Comments (15)
Really interesting point!
On my setups, I try to have most of my pods in the 50-80% range, I then consider them to be correctly sized.
In my experience, you can start having reliability issues and weird behaviors above 80% resource usage.
I also consider pods running under 50% usage to be over-sized.
I decided to go for a "standard" color scheme for theses because I think It's what makes sense for most users.
We need to keep in mind that requests could also go above 100% if the limit is higher, so you could have something like red > yellow > green > red
and I think it can be really confusing for users. We could also argue on the thresholds themselves, this depends on everyone use-cases and policies.
Other ideas would be to use a single color, or another color scheme (not green, yellow and red), but I think it's just a little bit weird...
Users like you that know what's best for their use-cases will just ignore the color anyway, so it's not a big deal in my opinion.
Keeping it this way is maybe safer for most users, what do you think?
If anyone wants to comment with thoughts or ideas, I think it's a good topic! 😊
from grafana-dashboards-kubernetes.
For the second part:
- Yes It's a good idea to add the real usage in the table, will make a PR this week to add this
- On Kubernetes the resources are set by containers not by pods, so I think it can only be "by container".
If you have a pod with more than one container, you should have one plot line per container like this:
- For the last point, I know It could be confusing depending of the pods/containers configuration but didn't find a way to make it more readable than this.
Good to know:
- I mostly use this dashboard to size my pods based on average or peak usage
- The table can really help you understand what's wrong with your setup (see screenshot above)
- Gauges could be hard to read if requests and limits are not set the the same way on all containers
- The requests gauges can disappear if no requests are set
A nice (but old) thread by @thockin on limits : https://www.reddit.com/r/kubernetes/comments/all1vg/comment/efgyygu/
from grafana-dashboards-kubernetes.
On my setups, I try to have most of my pods in the 50-80% range, I then consider them to be correctly sized. In my experience, you can start having reliability issues and weird behaviors above 80% resource usage. I also consider pods running under 50% usage to be over-sized.
Not clear if you target your pods to be 50-80% of the LIMIT or REQUEST. I try to target to within 20% of the REQUEST as ideal. If its constantly over the request (20%+) then I would bump that up when tuning as clearly the request I asked for was too low. The LIMIT I want within 50%-70% as a starting point to avoid OOM kills and leave wiggle room.

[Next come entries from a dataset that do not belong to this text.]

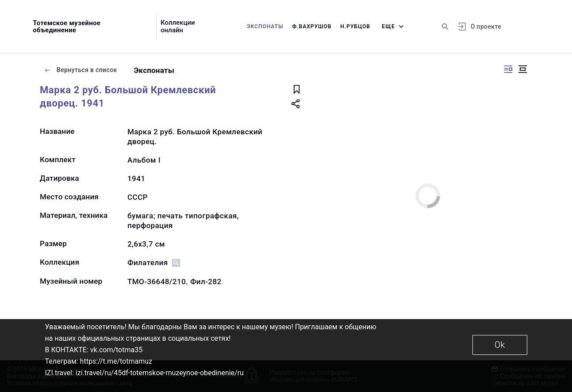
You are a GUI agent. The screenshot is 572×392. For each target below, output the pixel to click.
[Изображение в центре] (522, 69)
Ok (499, 345)
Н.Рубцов (355, 27)
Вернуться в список (81, 70)
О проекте (486, 27)
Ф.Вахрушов (311, 27)
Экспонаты (265, 27)
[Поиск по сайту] (445, 27)
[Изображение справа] (508, 69)
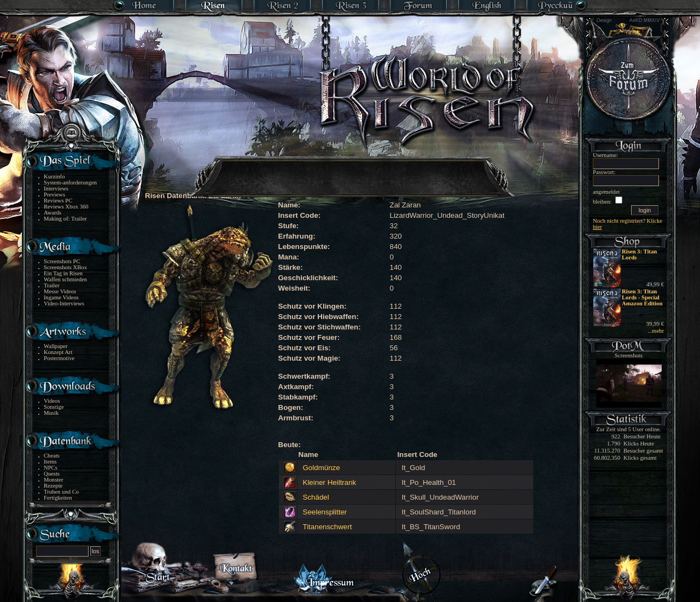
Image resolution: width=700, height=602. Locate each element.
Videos (52, 401)
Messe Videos (60, 291)
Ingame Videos (61, 297)
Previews (54, 194)
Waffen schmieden (65, 279)
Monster (54, 479)
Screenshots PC (62, 261)
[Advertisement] (351, 170)
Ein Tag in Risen (63, 273)
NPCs (50, 467)
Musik (51, 413)
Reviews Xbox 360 (66, 206)
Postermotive (59, 358)
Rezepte (53, 485)
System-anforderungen (70, 182)
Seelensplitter (325, 512)
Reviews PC (58, 200)
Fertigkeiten (58, 497)
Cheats (51, 455)
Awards (52, 212)
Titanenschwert (328, 526)
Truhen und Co (61, 491)
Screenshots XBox (65, 267)
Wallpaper (56, 346)
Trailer (51, 285)
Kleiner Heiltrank (330, 482)
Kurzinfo (54, 176)
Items (50, 461)
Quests (51, 473)
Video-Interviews (64, 303)
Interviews (56, 188)
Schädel (316, 497)
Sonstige (54, 407)
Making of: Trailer (65, 218)
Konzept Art (58, 352)
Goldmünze (322, 467)
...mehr (656, 331)
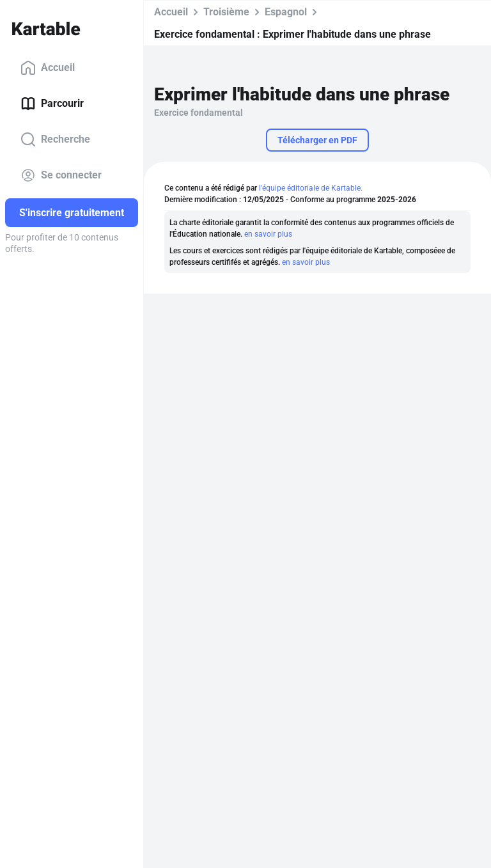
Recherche (55, 139)
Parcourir (52, 104)
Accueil (47, 68)
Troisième (226, 12)
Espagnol (286, 12)
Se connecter (61, 175)
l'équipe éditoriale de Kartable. (311, 188)
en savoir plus (268, 234)
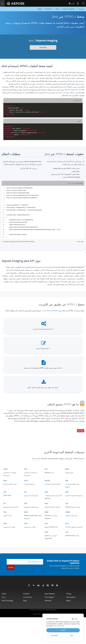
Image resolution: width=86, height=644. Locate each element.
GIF (25, 490)
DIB (67, 478)
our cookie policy (59, 626)
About (68, 598)
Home (4, 591)
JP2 (5, 490)
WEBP (68, 510)
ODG (47, 530)
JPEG (5, 466)
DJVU (26, 478)
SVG (67, 521)
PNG (46, 501)
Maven (45, 92)
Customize (54, 636)
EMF (67, 490)
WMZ (26, 510)
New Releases (50, 591)
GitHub (32, 242)
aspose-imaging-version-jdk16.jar (63, 162)
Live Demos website (50, 310)
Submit (11, 565)
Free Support (49, 594)
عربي (71, 3)
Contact (51, 612)
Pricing (68, 591)
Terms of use (45, 612)
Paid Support (71, 594)
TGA (5, 510)
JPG (26, 466)
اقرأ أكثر (80, 430)
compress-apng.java (10, 242)
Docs (4, 594)
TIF (5, 501)
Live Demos (27, 594)
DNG (5, 478)
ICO (46, 466)
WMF (47, 510)
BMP (67, 466)
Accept (63, 630)
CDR (26, 521)
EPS (46, 521)
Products (26, 591)
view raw (80, 242)
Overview (43, 47)
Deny (72, 636)
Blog (25, 598)
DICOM (47, 478)
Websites (48, 598)
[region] (43, 212)
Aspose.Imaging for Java (73, 90)
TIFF (26, 501)
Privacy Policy (37, 612)
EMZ (46, 490)
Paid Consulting (7, 598)
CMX (5, 521)
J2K (67, 501)
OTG (67, 530)
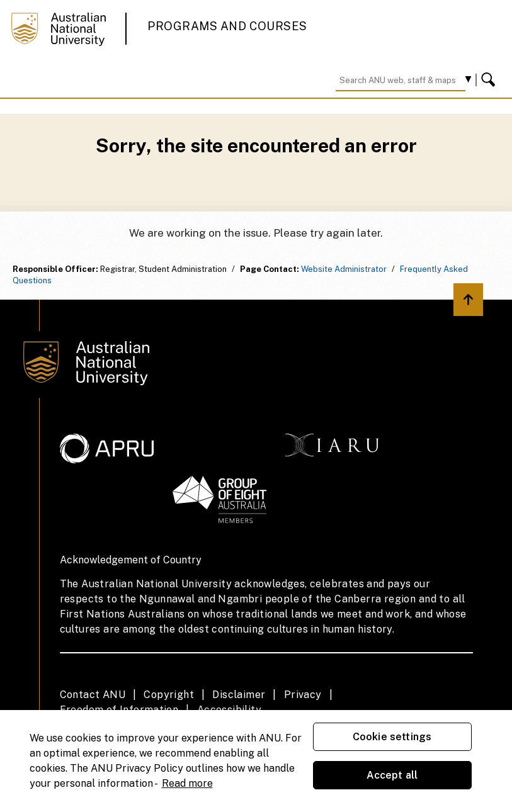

I decided to go for a "standard" color scheme for theses because I think It's what makes sense for most users. We need to keep in mind that requests could also go above 100% if the limit is higher, so you could have something like
red > yellow > green > red
and I think it can be really confusing for users. We could also argue on the thresholds themselves, this depends on everyone use-cases and policies.
I don't think that is confusing. The request number should be center point of GREEN, left and right of center is an arbitrary number we pick that feels right... +/- 25% from center ??. This defines the green area. Then 20% either side of that would be yellow and the last 5% either side is red. If you are significantly under or over the request, that is a problem.
I think its more confusing now as new users will see a very good request value as RED, be confused and alter the values to get it GREEN which really is not what they should be doing.
Other ideas would be to use a single color, or another color scheme (not green, yellow and red), but I think it's just a little bit weird... Users like you that know what's best for their use-cases will just ignore the color anyway, so it's not a big deal in my opinion.
I've been trying to use Goldilocks to get an idea for requests and limits and its values are all over the map. Pretty much every time you hit refresh you get a different recommendation. I found using your dashboard to be WAY easier to tune with. It's just the request colors are off, you need to know that, and not use the colors to base your tuning. But if we can correct the colors, I think it would be an excellent tool for this.
Keeping it this way is maybe safer for most users, what do you think?
I think no color vs current color pattern is safer. The way is is now, I think encourages the wrong action to make it green. But I don't want no color :(
This is how I think it should look:
You're a bit over, still ok, should not be red:
Significantly under should indicate you can improve:
from grafana-dashboards-kubernetes.
For above, changes I made to graph:
- Standard Options
- Min: auto (but zero looks good to, not sure of difference)
- Max: 2
- Decimals: 1
I'd also like to see a timeline graph of each CPU and RAM usage plotted with with respective request / limit lines plotted on it. This would allow an overall view over time (Last 1 hour, 6 hours, 2 days, etc).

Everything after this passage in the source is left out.